▸ RECORDS FOR THE TASK:
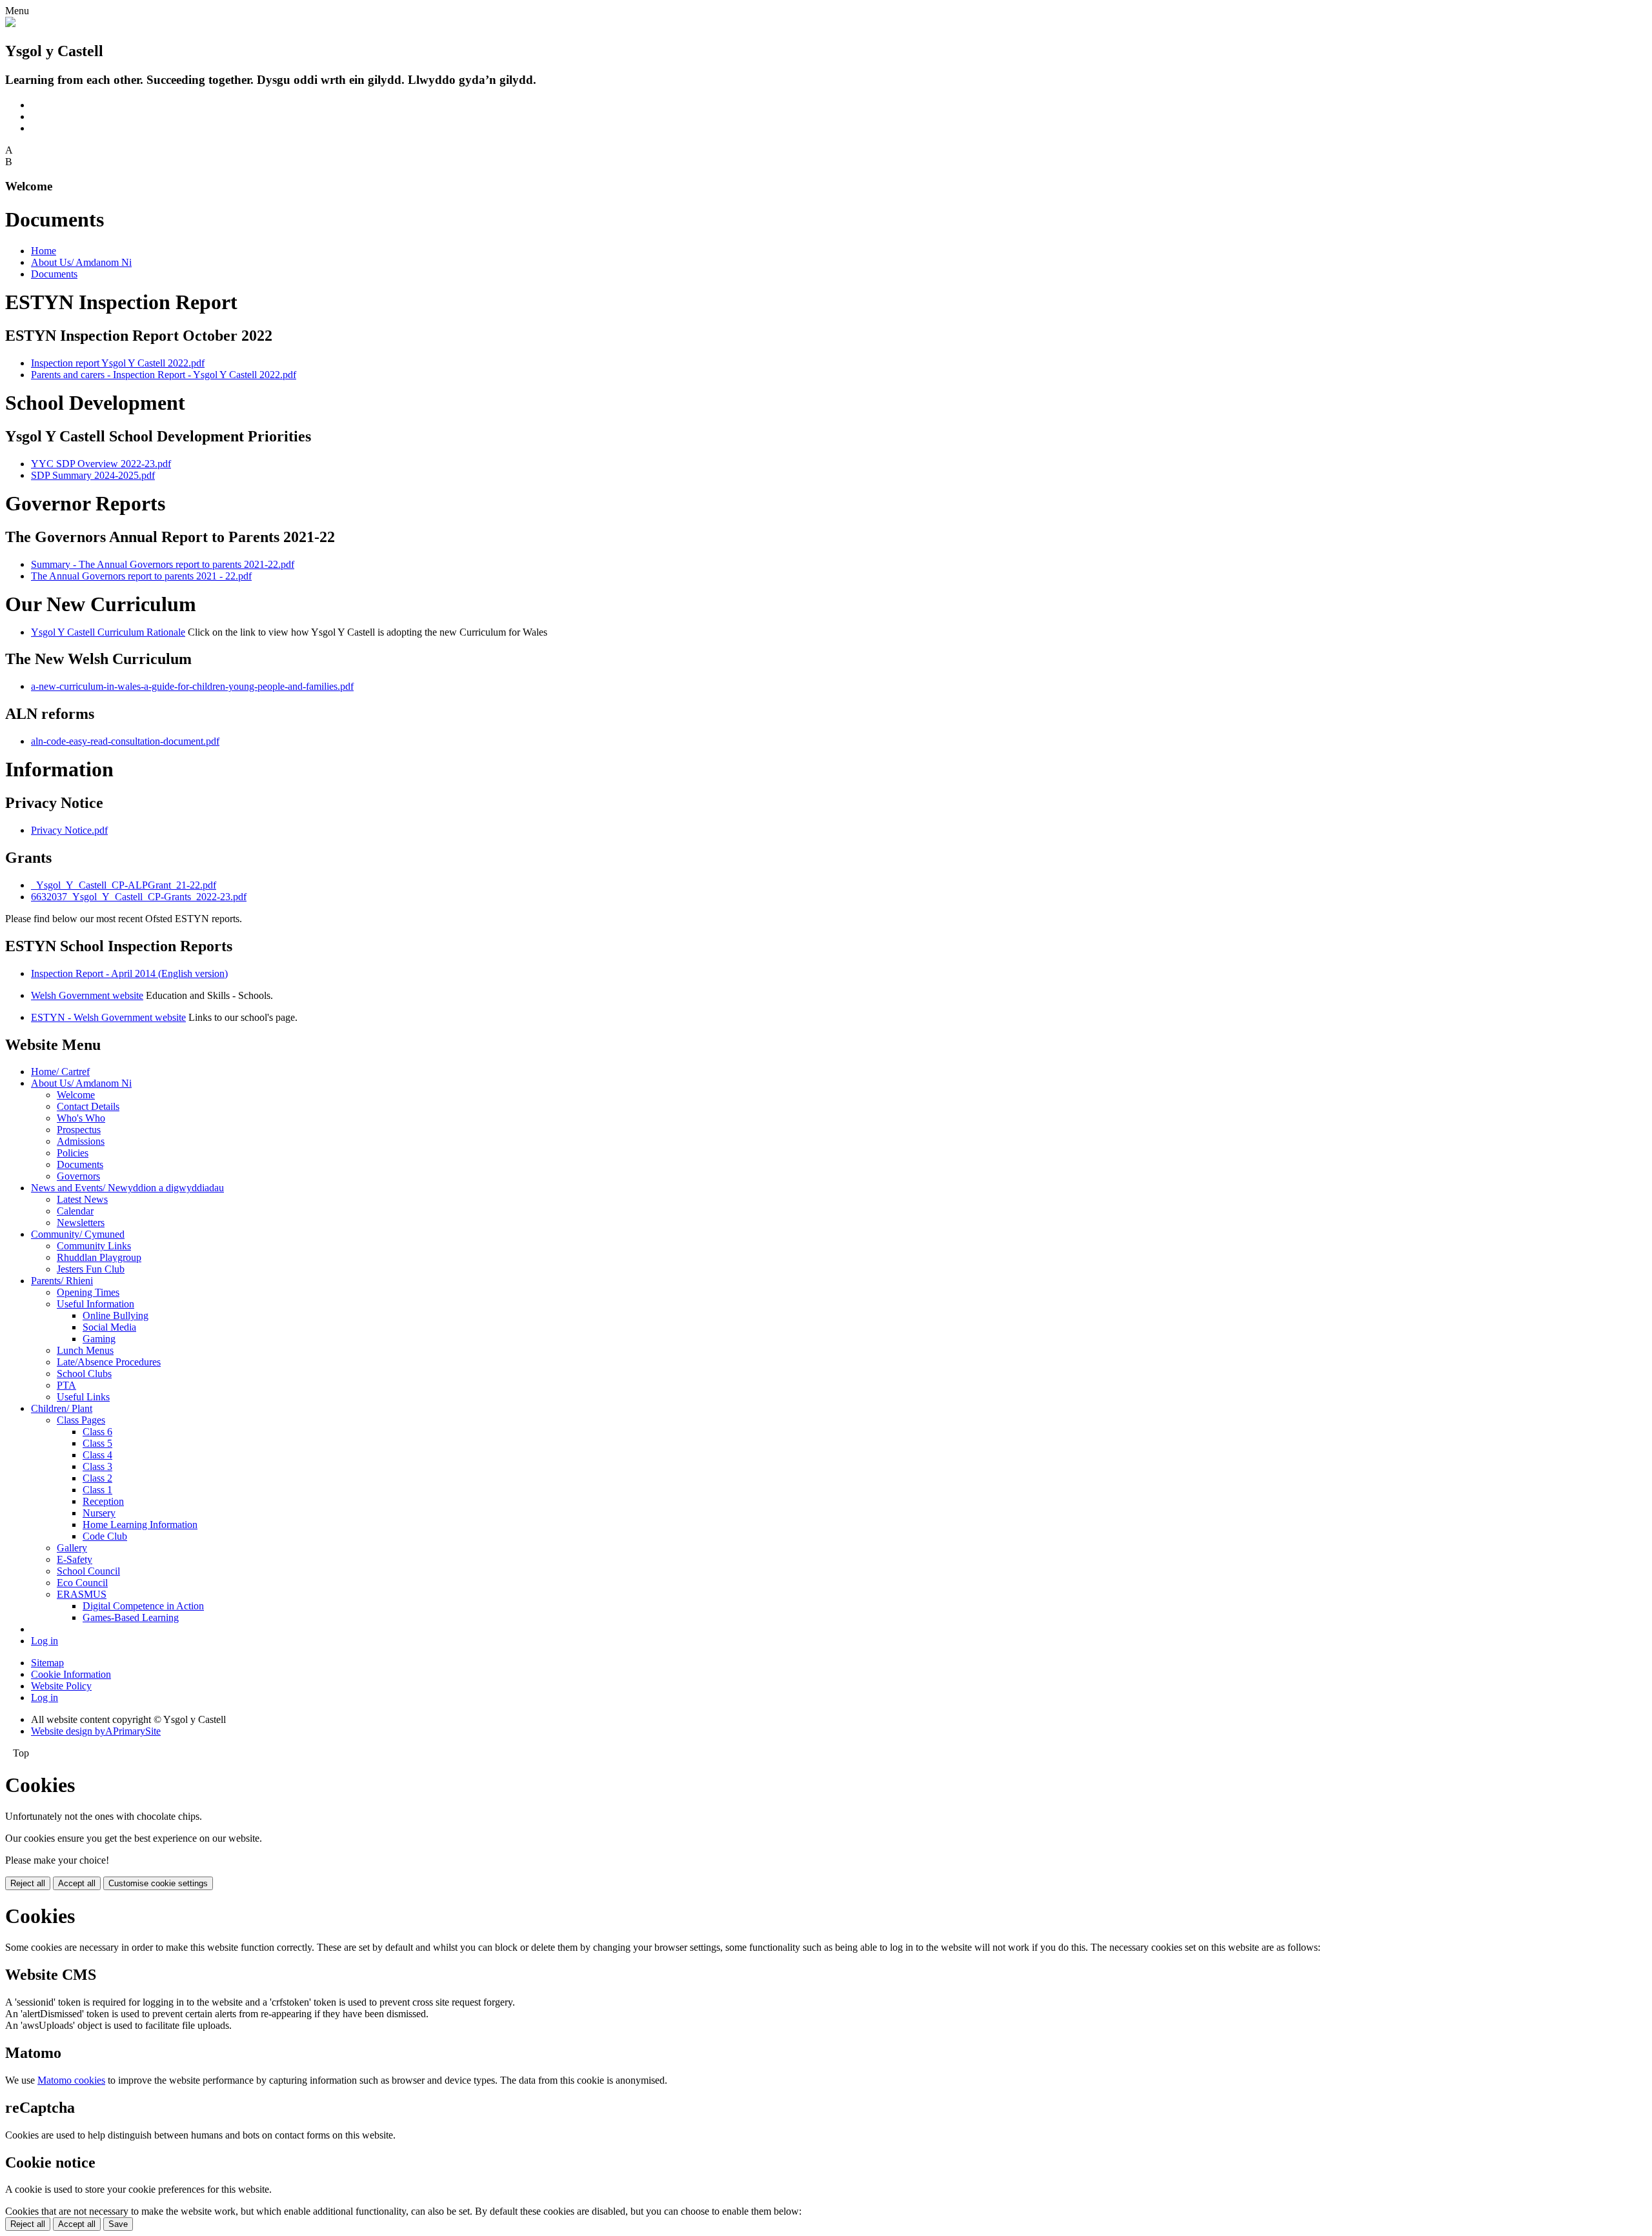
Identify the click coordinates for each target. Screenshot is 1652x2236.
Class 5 (97, 1443)
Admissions (81, 1141)
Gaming (99, 1338)
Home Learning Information (140, 1524)
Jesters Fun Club (91, 1269)
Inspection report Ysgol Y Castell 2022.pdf (118, 363)
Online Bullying (115, 1315)
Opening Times (88, 1292)
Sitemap (47, 1662)
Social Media (109, 1327)
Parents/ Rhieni (62, 1280)
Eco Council (82, 1582)
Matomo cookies (71, 2080)
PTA (66, 1385)
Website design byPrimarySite (96, 1731)
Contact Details (88, 1106)
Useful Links (83, 1396)
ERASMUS (81, 1594)
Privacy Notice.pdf (69, 830)
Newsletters (81, 1222)
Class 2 (97, 1478)
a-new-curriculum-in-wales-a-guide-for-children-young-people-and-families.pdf (192, 686)
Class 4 (97, 1454)
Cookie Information (71, 1674)
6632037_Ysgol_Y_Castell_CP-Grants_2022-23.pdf (139, 896)
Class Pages (81, 1420)
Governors (78, 1176)
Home (43, 250)
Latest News (82, 1199)
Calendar (75, 1210)
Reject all (27, 1883)
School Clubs (84, 1373)
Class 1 (97, 1489)
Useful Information (95, 1303)
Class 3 (97, 1466)
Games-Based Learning (131, 1617)
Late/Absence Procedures (109, 1361)
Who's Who (81, 1118)
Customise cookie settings (158, 1883)
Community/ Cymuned (78, 1234)
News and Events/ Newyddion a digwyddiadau (127, 1187)
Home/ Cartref (60, 1071)
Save (118, 2224)
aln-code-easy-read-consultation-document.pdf (125, 741)
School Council (88, 1571)
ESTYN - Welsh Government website (108, 1017)
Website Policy (61, 1685)
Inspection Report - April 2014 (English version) (129, 973)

▸ TASK BRIEF: In the listing above, find the line with "Home (43, 250)", then copy it and every later line exactly, through the last line, and nothing else.

▸ FINAL ANSWER:
Home (43, 250)
Latest News (82, 1199)
Calendar (75, 1210)
Reject all (27, 1883)
School Clubs (84, 1373)
Class 1 (97, 1489)
Useful Information (95, 1303)
Class 3 (97, 1466)
Games-Based Learning (131, 1617)
Late/Absence Procedures (109, 1361)
Who's Who (81, 1118)
Customise cookie settings (158, 1883)
Community/ Cymuned (78, 1234)
News and Events/ Newyddion a digwyddiadau (127, 1187)
Home/ Cartref (60, 1071)
Save (118, 2224)
aln-code-easy-read-consultation-document.pdf (125, 741)
School Council (88, 1571)
ESTYN - Welsh Government website (108, 1017)
Website Policy (61, 1685)
Inspection Report - April 2014 (English version) (129, 973)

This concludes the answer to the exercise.